Le emozioni passano, i sentimenti vanno coltivati”, diceva Zygmunt Bauman.

Ci pensavo proprio oggi, mentre- pensando alla puntata di sabato prossimo di “Io le donne non le capisco” – riflettevo sui temi trattati le volte precedenti ma soprattutto sui messaggi – numerosissimi – che di volta in volta mi arrivano sulla posta di questo blog, soprattutto su ciò che riguarda i sentimenti.

Quante coppie  scoppiano per qualunque ragione.  Quante persone convolano a nozze poco dopo essersi frequentate per poi capire che il matrimonio non è tutto rose e fiori e si separano poco dopo.

Quanti, dopo aver lasciato il proprio compagno o compagna per l’ennesima passione consumata e bruciata, pensano a cosa hanno perso e provano a tornare indietro. Un’infinità.

Io credo che Bauman, semplicemente, abbia ragione.  

Ha ragione quando parla di “amore liquido”.

Ha ragione quando parla della differenza tra emozione e sentimento.

D’altra parte noi oggi abbiamo a che fare con un una serie di stimoli e realtà che impongono un consumo veloce e fugace di qualunque cosa.

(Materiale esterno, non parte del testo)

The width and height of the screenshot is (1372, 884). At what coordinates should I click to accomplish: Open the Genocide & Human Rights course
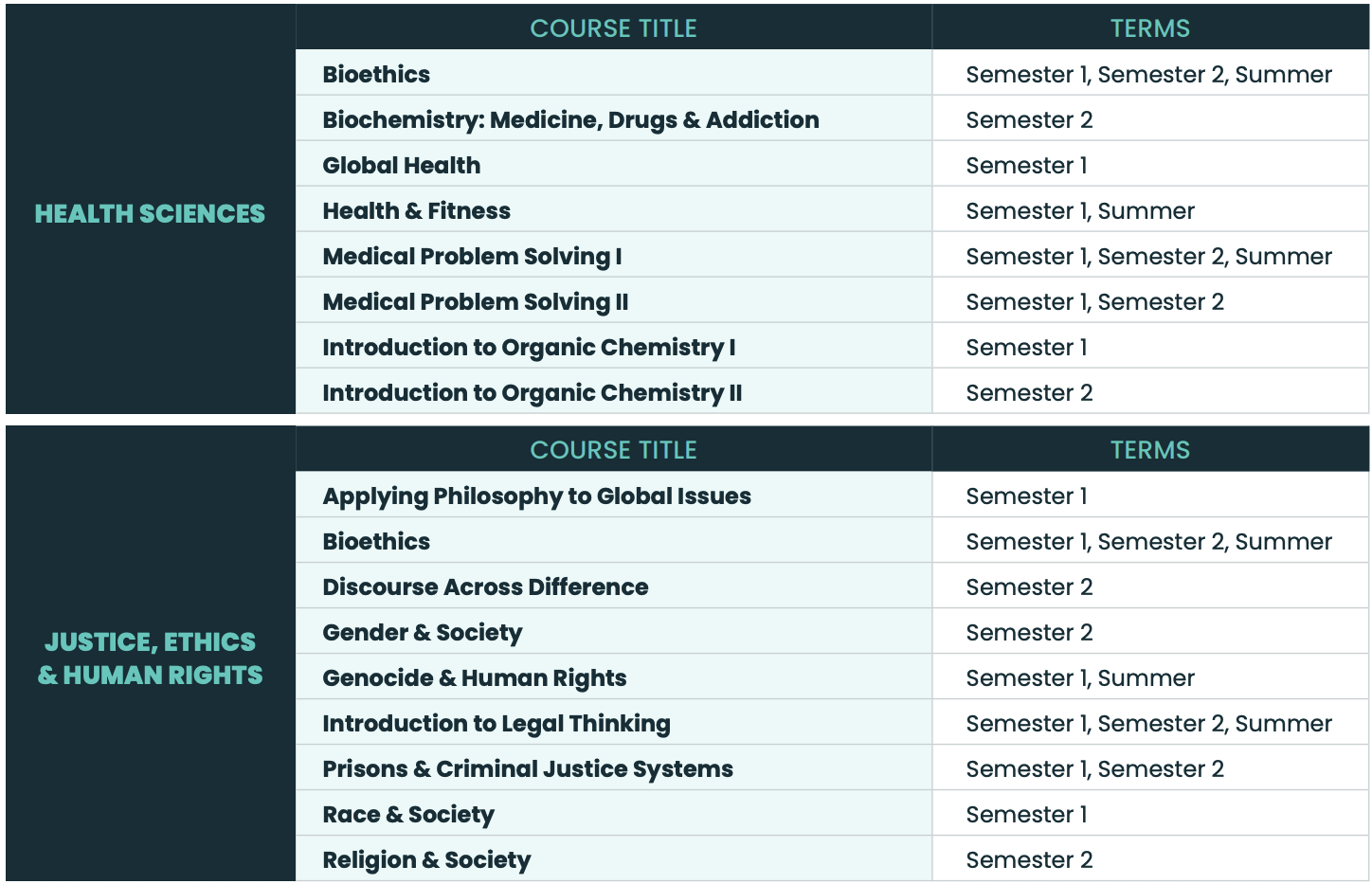pos(474,678)
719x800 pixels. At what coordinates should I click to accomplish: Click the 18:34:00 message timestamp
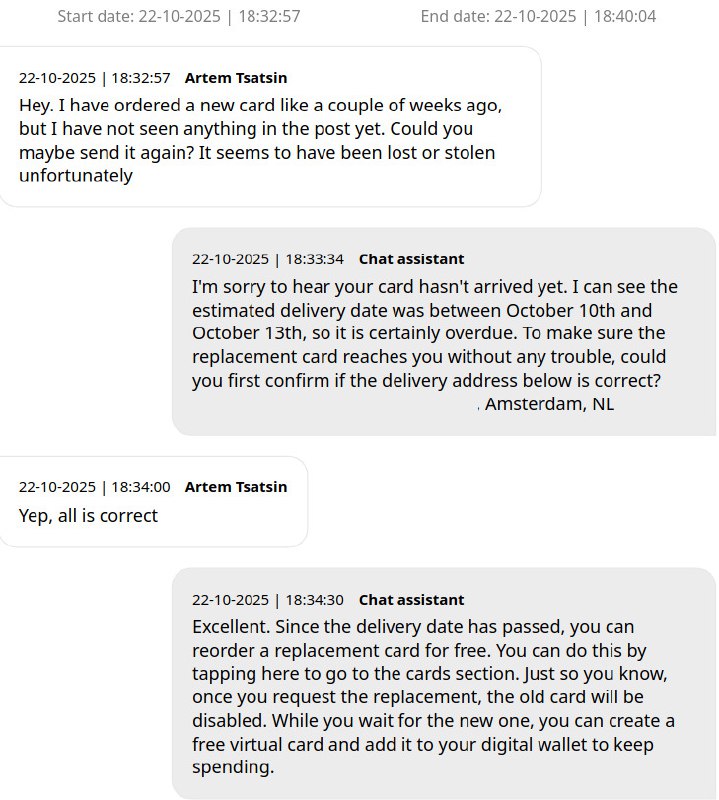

Consumare qualcosa per poi cercarne avidamente un’altra, che riempia il vuoto.

Già, il vuoto. Lo spettro dell’uomo contemporaneo. E con il vuoto la sua compagna, la noia.

Dobbiamo essere sempre connessi, comunicare come ci sentiamo, dove, cosa stiamo mangiando e con chi siamo. Cerchiamo considerazione, non sia mai che qualcuno non ci noti. Ma sempre – o quasi- ad uso e consumo personale. Più per una soddisfazione del nostro ego che per una reale necessità di essere amati.

E così confondiamo l’amore col bisogno. Siamo circondati da precarietà, sappiamo che tutto può finire prima o poi e dunque perché aspettare, perché faticare per poter costruire qualcosa? Meglio averlo subito, consumarlo nell’immediato. D’altra parte oggi con uno smartphone e con un click possiamo avere e fare praticamente qualunque cosa. L’emozione è solo una necessità momentanea, da rimpiazzare appena viene esaurita.  Così come chi non ci piace più, perché in disaccordo con noi o perché semplicemente non ci interessa più avere a che fare con lui, viene “cancellato”. Non ti vedo, non ci sei, non esisti.

Da un lato cerchiamo l’elisir per trovare il vero amore o per far sì che duri, poi però siamo costantemente alla ricerca del nuovo, dell’emozione.

Ma i sentimenti sono un’altra cosa. Lo spiegava bene Bauman nel suo  libro “Nati liquidi”: i legami non esistono più, sono sostituiti dalle “connessioni”. Oggi ci sono, domani non si sa. Siamo lacerati, divisi, tra la ricerca dell’amore e la voglia di cercare emozioni sempre nuove. E così, siamo condannati a vivere rapporti brevi?

No. C’è il libero arbitrio, la libertà di scelta. Ognuno di noi è responsabile delle proprie decisioni e del proprio destino. Consapevoli del rischio e delle opportunità che ogni bivio presenta davanti a sé.

D’altra parte l’amore è anche sforzo, fatica, volontà. E’attesa, ricerca, impegno. Ma, come diceva il grande filosofo e sociologo scomparso proprio nel gennaio scorso, “ripaga  quest’attenzione meravigliosamente”.